The iridium STM tip was coated with silver by indentations into the Ag sample until the tip gave a good lateral resolution in the STM image. To prepare a spin-polarized tip, ~1–5 Fe atoms were each transferred from the MgO onto the tip by applying a bias voltage (~0.55 V) while withdrawing the tip from near point contact with the Fe atom. The degree of spin polarization was verified by the asymmetry in dI/dV spectra of Ti with respect to voltage polarity²⁰.

RF measurement

The continuous wave electron spin resonance spectra were acquired by sweeping the frequency of an RF voltage V_RF generated by the RF generator (Agilent E8257D) across the tunneling junction and monitoring changes in the tunneling current.

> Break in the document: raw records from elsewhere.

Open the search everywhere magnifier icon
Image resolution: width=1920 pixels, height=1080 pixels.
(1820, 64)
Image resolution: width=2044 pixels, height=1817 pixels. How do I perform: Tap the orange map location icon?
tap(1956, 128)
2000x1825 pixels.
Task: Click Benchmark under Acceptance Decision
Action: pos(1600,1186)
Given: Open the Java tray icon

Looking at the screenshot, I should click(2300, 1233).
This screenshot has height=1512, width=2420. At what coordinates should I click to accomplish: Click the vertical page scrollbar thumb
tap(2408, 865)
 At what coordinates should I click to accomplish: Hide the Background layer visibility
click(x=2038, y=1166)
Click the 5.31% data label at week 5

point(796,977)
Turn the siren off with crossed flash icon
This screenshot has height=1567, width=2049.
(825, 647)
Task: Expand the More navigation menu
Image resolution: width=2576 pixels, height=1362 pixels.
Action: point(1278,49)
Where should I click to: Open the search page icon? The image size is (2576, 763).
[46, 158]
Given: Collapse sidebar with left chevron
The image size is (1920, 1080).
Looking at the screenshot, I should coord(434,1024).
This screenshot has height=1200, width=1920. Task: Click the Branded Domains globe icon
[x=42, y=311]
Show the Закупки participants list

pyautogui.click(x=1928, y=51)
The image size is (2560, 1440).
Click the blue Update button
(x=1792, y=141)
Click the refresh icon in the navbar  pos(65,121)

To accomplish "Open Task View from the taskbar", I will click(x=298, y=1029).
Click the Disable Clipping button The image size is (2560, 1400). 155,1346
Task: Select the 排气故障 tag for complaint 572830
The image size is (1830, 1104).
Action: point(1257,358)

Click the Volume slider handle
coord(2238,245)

The current signal was modulated at 95 Hz by chopping V_RF, which allowed the readout of the current by a lock-in technique¹⁷. The RF and DC voltages were combined at room temperature using an RF diplexer, and guided to the STM tip through semi-rigid coaxial cables with a loss of ~30 dB at 20 GHz¹⁷.